El niño sentado sobre mis rodillas lloraba sin hacer ruido.

—Quedaos exactamente donde estáis —resopló Geir Rugholmen—. No hay nadie pegando tiros. ¿Me oís? Nadie ha disparado, ni disparará. ¿Qué tal por ahí?

No obtuvo respuesta. Oí que alguien contaba rítmicamente desde el otro lado de la recepción, y supuse que el cansado corazón de Elias había tenido que soportar bastantes experiencias agotadoras en menos de veinticuatro horas.

Oí unos pasos prudentes detrás de mí. Me volví a medias. Era la mujer que había tirado al niño y no se había detenido. Se quedó de pie en la pequeña escalera entre la Taberna de San Paal y la recepción, al lado del hombre de negocios, que, avergonzado y con las mejillas encendidas, había vuelto. También se acercaron lentamente otras personas que habían intentado huir del imaginario drama de tiros. La mujer me miró con unos ojos que me recordaron por qué me había asustado tanto.

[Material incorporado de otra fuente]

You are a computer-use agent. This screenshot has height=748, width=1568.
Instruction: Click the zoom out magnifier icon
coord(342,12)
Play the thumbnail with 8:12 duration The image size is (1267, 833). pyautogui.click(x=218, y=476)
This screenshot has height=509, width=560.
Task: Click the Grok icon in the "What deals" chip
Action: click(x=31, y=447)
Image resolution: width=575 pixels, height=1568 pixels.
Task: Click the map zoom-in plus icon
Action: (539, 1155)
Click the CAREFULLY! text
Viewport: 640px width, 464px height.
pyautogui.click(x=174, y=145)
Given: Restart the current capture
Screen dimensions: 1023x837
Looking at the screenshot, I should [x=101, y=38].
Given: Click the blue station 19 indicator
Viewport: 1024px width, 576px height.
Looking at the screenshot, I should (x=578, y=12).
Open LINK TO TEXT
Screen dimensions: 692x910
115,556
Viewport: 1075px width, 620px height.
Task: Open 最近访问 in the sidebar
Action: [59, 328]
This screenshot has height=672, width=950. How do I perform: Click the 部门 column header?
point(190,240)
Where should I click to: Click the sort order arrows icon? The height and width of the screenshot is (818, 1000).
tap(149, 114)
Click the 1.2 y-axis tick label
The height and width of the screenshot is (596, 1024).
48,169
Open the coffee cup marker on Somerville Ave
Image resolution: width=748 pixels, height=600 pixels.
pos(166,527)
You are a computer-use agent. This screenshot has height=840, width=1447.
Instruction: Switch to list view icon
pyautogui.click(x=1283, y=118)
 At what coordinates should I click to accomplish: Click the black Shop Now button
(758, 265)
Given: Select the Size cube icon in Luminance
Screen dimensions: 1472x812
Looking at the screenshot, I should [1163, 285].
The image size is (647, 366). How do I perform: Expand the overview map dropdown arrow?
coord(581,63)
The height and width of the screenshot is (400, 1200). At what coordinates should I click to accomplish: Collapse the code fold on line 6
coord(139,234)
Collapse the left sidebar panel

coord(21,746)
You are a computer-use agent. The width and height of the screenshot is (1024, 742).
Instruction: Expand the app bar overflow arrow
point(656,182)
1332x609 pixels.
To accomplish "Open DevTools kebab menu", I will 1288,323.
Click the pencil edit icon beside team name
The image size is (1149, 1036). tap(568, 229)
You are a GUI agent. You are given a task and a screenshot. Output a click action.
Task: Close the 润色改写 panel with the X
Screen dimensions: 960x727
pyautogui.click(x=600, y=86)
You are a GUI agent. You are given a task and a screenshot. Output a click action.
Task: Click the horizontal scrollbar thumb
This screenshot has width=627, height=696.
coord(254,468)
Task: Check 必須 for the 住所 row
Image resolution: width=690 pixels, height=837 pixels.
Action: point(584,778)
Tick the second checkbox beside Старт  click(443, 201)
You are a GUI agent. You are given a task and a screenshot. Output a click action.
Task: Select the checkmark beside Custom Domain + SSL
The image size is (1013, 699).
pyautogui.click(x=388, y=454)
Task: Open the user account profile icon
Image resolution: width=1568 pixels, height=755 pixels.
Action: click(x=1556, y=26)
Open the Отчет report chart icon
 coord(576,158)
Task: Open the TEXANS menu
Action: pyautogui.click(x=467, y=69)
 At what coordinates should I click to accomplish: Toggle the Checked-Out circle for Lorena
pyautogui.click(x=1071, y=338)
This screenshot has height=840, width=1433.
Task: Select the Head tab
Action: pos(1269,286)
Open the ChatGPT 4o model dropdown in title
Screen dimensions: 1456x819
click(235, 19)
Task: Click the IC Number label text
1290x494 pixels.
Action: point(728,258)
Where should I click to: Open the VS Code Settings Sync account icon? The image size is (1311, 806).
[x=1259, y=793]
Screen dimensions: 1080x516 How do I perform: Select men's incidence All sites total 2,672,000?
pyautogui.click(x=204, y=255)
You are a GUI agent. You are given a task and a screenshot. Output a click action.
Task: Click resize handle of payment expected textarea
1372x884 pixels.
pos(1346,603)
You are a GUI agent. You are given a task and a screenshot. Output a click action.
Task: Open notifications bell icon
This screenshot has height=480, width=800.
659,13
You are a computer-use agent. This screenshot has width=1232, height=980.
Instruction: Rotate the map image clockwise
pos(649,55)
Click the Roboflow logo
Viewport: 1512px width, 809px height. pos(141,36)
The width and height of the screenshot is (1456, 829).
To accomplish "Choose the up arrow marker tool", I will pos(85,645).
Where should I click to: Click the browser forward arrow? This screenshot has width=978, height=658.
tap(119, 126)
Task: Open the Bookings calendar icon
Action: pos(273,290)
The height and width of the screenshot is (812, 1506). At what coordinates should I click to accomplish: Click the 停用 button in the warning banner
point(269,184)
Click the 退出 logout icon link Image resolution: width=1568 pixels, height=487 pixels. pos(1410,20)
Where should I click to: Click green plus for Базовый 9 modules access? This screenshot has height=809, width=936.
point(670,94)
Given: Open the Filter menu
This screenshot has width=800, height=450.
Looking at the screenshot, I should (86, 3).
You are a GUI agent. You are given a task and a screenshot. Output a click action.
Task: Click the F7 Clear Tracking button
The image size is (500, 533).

Una gran inquietud se extendió por la habitación. Nadie contaba ya. Miré a Geir, quien, desde donde se encontraba, seguramente podía ver lo que ocurría. Se pasó una mano por los ojos.

—Lo siento mucho —oí que decía la médico muy lejos.

Lo único que podía oírse a través del vendaval eran los gemidos del niño sobre mis rodillas y el llanto de la reciente viuda.

La catástrofe de Finse había producido ya su tercera víctima.

La mujer que tenía detrás se acercó a la silla, extendió una delgada e inestable mano y dijo:

—Perdona. ¡Tienes que perdonarme!

No la miré, pero me encontré con los ojos de Geir Rugholmen, que seguía de pie sobre la mesa, fuerte y robusto, pero con la espalda encorvada por el desánimo. Los dos estábamos pensando exactamente lo mismo.

Las personas aisladas por la nieve en Finse 1222 habían empezado a perder la dignidad. Y solo habían transcurrido dieciocho horas desde el accidente.